start Supplied text

What kind of ETFs I prefer buying?

There are thousands of ETFs available for sale. It is natural to feel swamped by all options available: countless indexes, various asset classes, multiple legal structures.

Unfortunately only a small subset of available ETFs are worth being in a regular investor’s portfolio. That means we, investors, need to be extra careful when choosing ETFs.

My preferred ETFs are meant to be used in a buy-and-hold (long term) investment strategy. This strategy aims to achieve the returns of the market (note: different from beating the market) through simple techniques that I can easily understand.

These ETFs have the characteristics of the Traditional Index Fund (TIF) as popularized by John Bogle:

  • Broad based – tracks the performance of a whole market (e.g. US Stocks, global stocks). This brings diversification to a portfolio. The following funds are excluded due to this criteria: funds which focus on specific sectors (e.g. tech stocks); funds that track a small subset of the market; ETFs with custom investment strategies (e.g. leveraged ETFs, thematic ETFs).

end Supplied text
start Source data

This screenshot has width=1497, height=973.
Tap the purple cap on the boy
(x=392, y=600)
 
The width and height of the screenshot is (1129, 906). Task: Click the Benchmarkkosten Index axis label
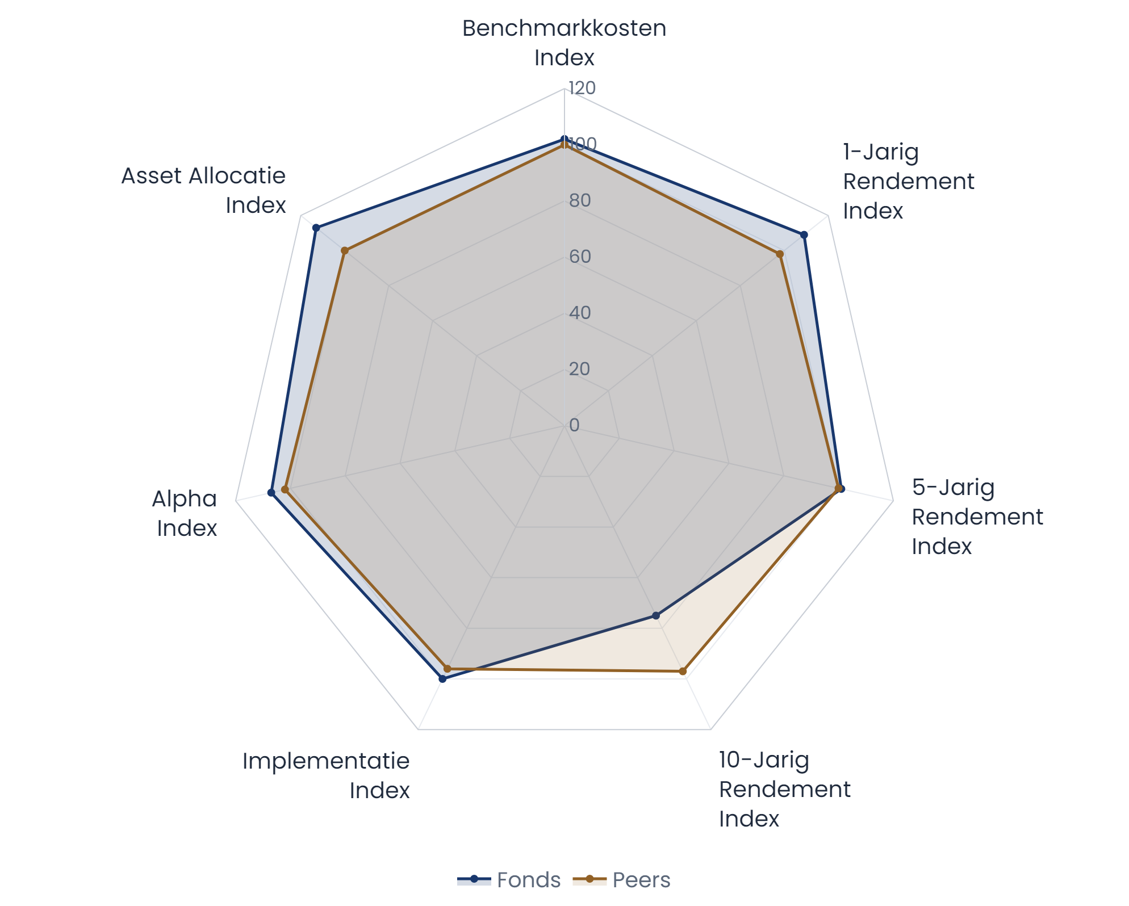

end Source data

◆ **Task set**:
a: Answer these about the text on preferred ETFs:
(i) What investment strategy are the preferred ETFs meant to be used in?
(ii) Who popularized the Traditional Index Fund?
(iii) What does a broad-based fund track?
b: Extend the text on preferred ETFs, picking up right after its last sentence.

◆ **Solved problems**:
a:
(i) A buy-and-hold (long term) investment strategy.
(ii) John Bogle.
(iii) The performance of a whole market, such as US stocks or global stocks.

b:
  • Passive – tracks securities that are part of an index. Passive strategies have been shown to outperform active strategies over the long run for most investors when fees and taxes are considered.
  • Traditional asset classes – invests in asset classes which have real expected returns over fees and reduce portfolio risk: stocks, bonds or REITS.
  • Low cost – has minimal expenses. Expenses affect returns. Niche ETFs often have high costs.

Having a general understanding of the ETFs worth buying will make it easier to select an ETF for your portfolio.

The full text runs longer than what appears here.